Tribuna do Leitor

Chuva, Tragédia e Dor

Professor Luis Fabiano S. Gomes (Lufa)
| Tempo de leitura: 2 min

Na madrugada do dia 21 de fevereiro fui acordado com uma notícia triste, que abalaria meu ser durante todos os dias subsequentes. Poderia ter sido mais uma notícia sobre chuvas fortes e enchentes no final do verão em Bauru, porém, estas águas de março anunciavam uma tragédia. Contudo, a destruição das chuvas não é nenhuma novidade em um município onde o Poder Público parece ineficiente quando se trata de resolver problemas estruturais.

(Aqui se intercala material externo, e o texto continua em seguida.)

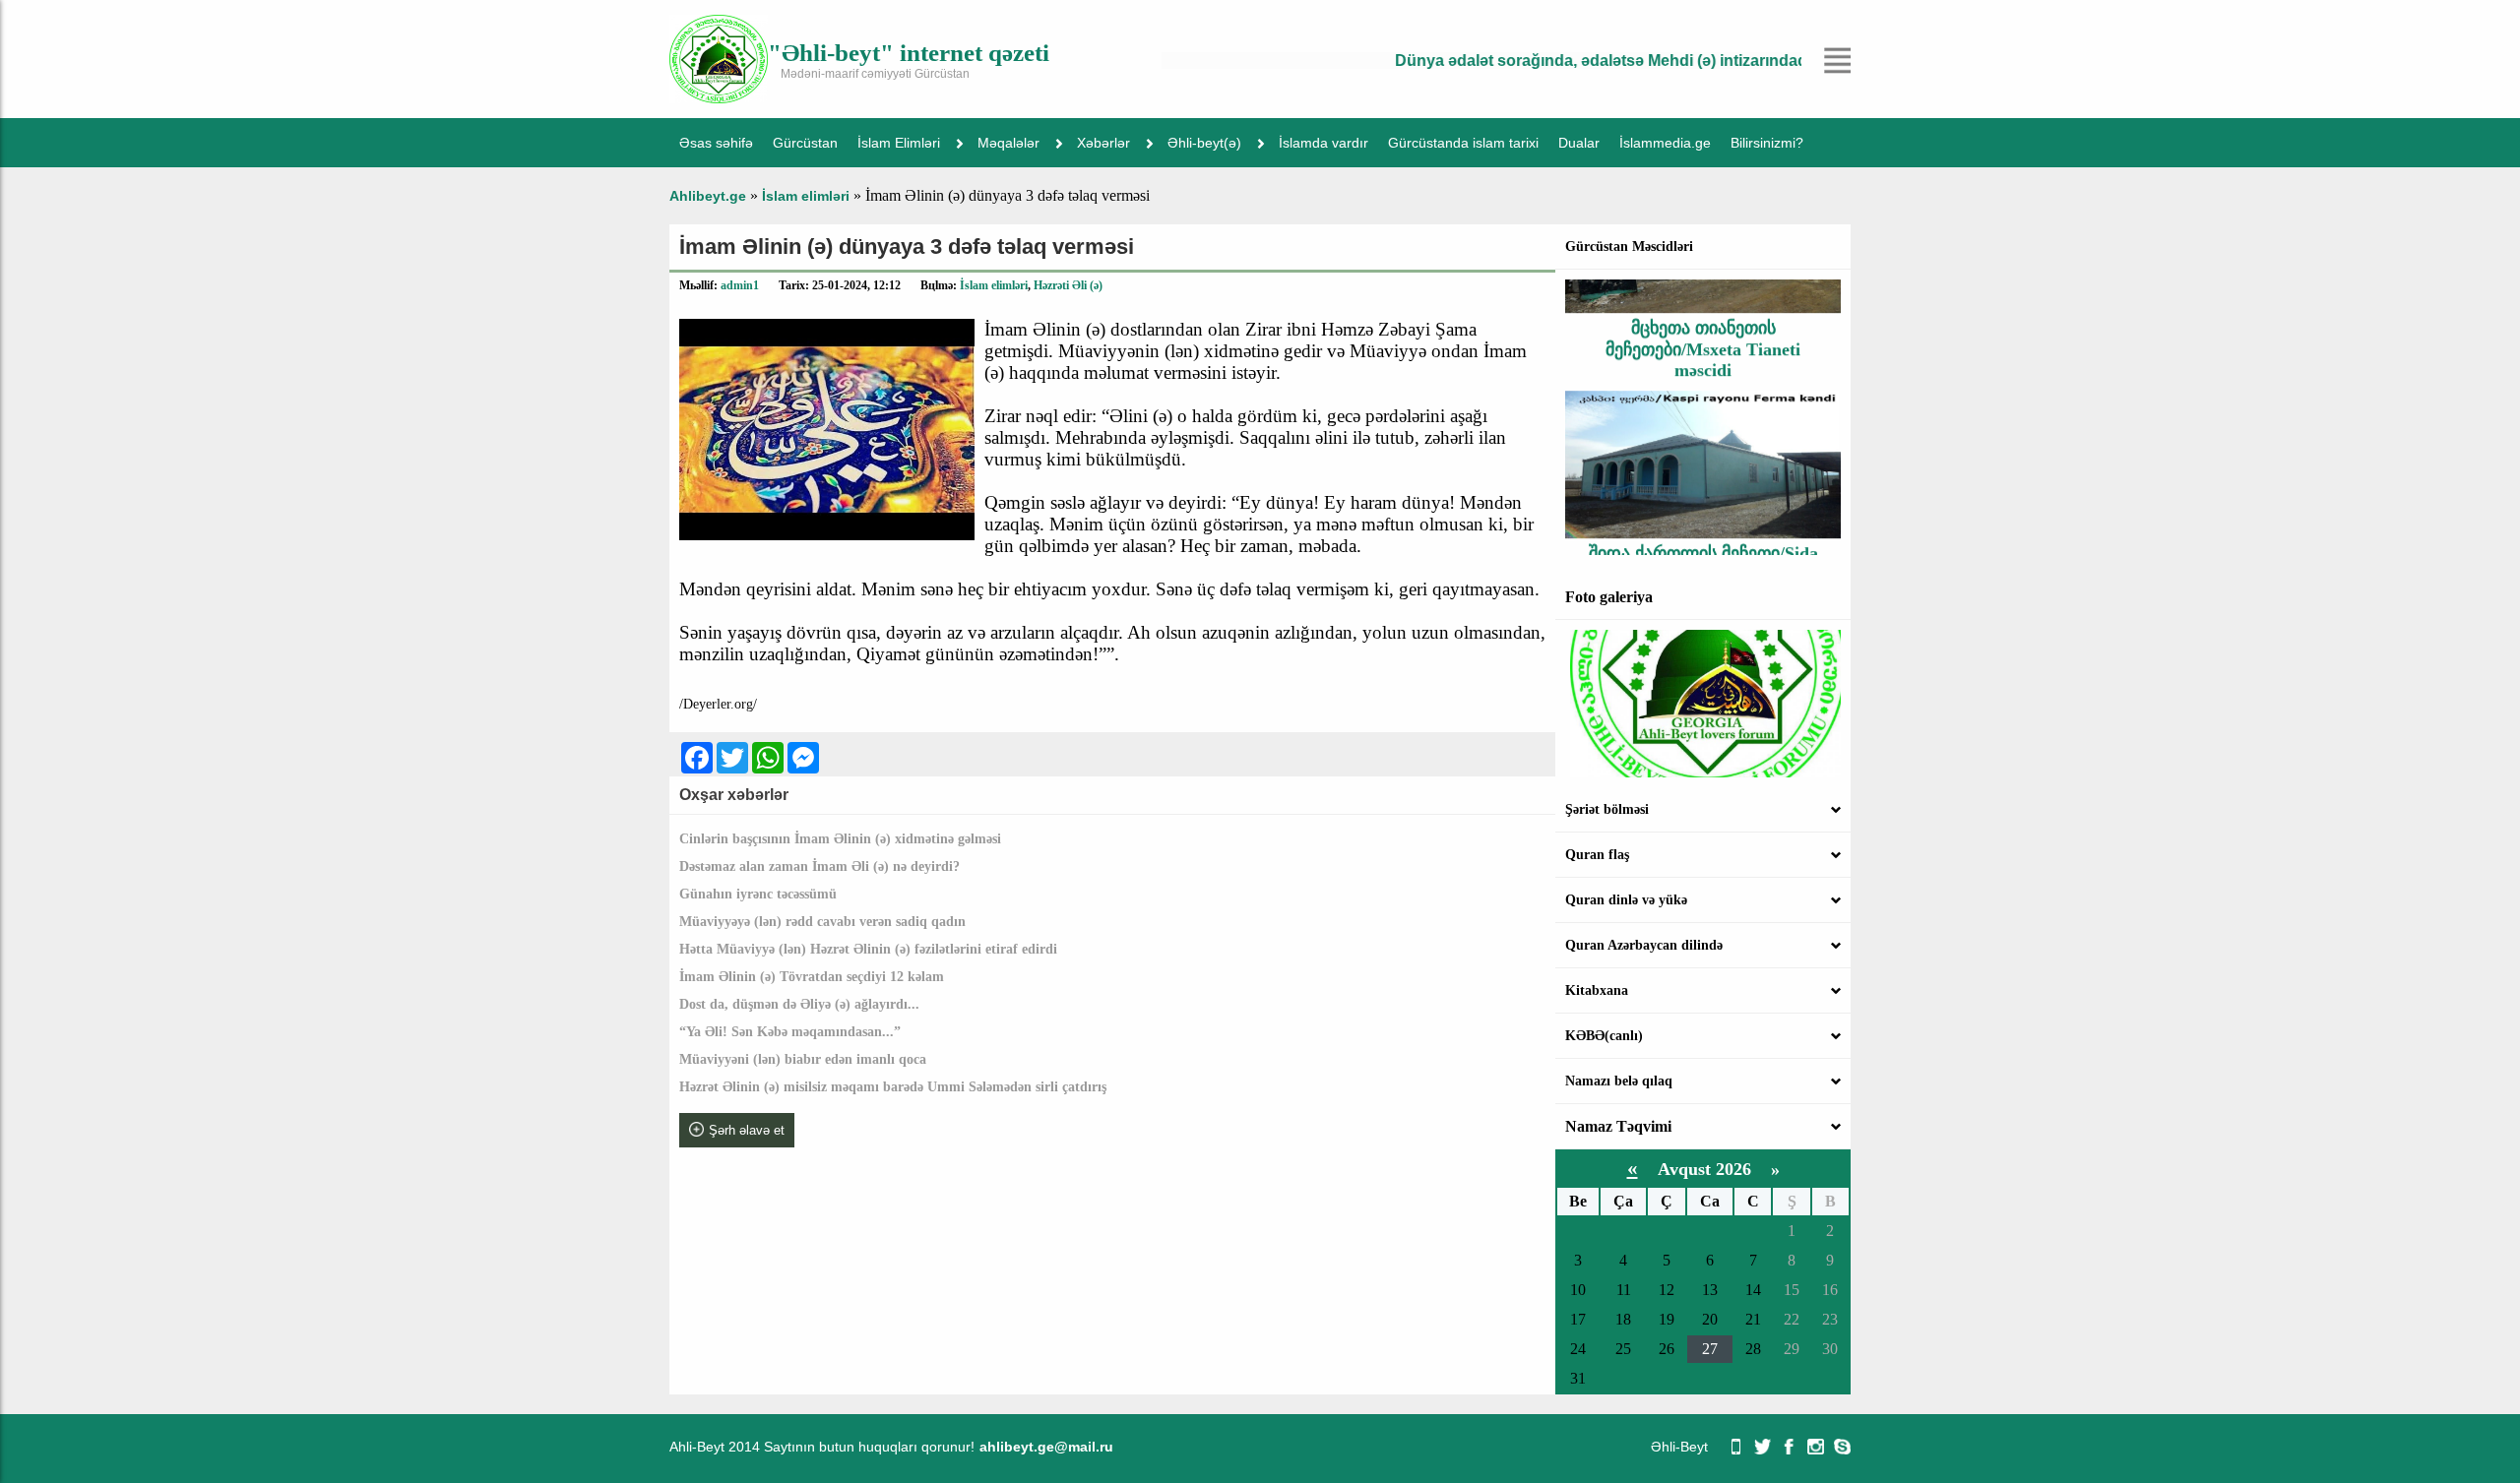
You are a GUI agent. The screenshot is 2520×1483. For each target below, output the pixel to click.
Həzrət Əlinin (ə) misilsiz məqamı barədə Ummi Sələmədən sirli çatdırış (892, 1087)
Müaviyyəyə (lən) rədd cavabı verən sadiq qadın (822, 921)
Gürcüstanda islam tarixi (1463, 143)
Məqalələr (1008, 143)
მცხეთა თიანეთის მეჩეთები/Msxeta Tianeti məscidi (1703, 324)
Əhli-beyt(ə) (1204, 143)
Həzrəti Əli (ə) (1068, 285)
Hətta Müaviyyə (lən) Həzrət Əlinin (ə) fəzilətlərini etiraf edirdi (868, 949)
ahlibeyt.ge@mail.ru (1046, 1446)
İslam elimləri (994, 285)
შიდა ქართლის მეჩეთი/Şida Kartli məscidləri (1703, 539)
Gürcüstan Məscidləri (1629, 246)
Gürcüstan (805, 143)
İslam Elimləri (898, 143)
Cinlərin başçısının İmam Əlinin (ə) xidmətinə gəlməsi (840, 839)
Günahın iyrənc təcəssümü (758, 894)
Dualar (1579, 143)
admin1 (740, 285)
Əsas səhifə (716, 143)
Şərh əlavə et (747, 1130)
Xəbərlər (1103, 143)
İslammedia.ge (1665, 143)
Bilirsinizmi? (1767, 143)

Após me levantar naquela madrugada, eu não queria acreditar naquilo que eu havia lido em uma mensagem pelo celular. A notícia trazia a informação sobre o falecimento de duas mulheres (mãe e filha), devido às fortes chuvas. No caminho para o trabalho fui orando e pedindo a Deus para que aquilo que eu mais temia não fosse verdade. Pedi a Deus para quando eu chegasse ao colégio, eu pudesse ver o rosto dela sorridente na sala de aula.

Mas meu pedido e oração não foram atendidos e a confirmação do meu temor se tornou real. A minha querida aluna Bianca Prado da Silva e sua mãe Luciene Regina do Prado Silva haviam sido levadas pelas águas das enchentes que mais uma vez arrasaram com Bauru e com nossos corações. Ali foram se foram vidas e sonhos.

O choro e lágrimas ecoaram em uma escola cheia de alunos, mas tomada pelo silêncio e dor. E ainda dói!

Em minha curta carreira docente já havia vivido muita coisa, mas nunca perdido um aluno. O ofício do professor nos permite passar dias, horas, minutos e segundos em sala de aula, compartilhando sonhos, medos, desafios. E hoje, quando paro e penso que não verei mais aquele rosto alegre e sorridente em minhas manhãs, meu coração aperta, os olhos enchem de lágrimas. Mas quero guardar em memória e no coração todos os momentos vividos em sua presença, Bianca.

Aqui ficam parentes, amigos, colegas, professores tristes, porém com a certeza de que sua presença estará em nossos corações. E pela fé sabemos que você e sua mãe estão na presença de Deus, cantando e sorrindo, como você fazia tão bem no coral do colégio e da igreja.

Nestas horas, faltam palavras para expressar os sentimentos, por isso quero apenas agradecer pelo tempo vivido entre nós. Um grande abraço e até a eternidade.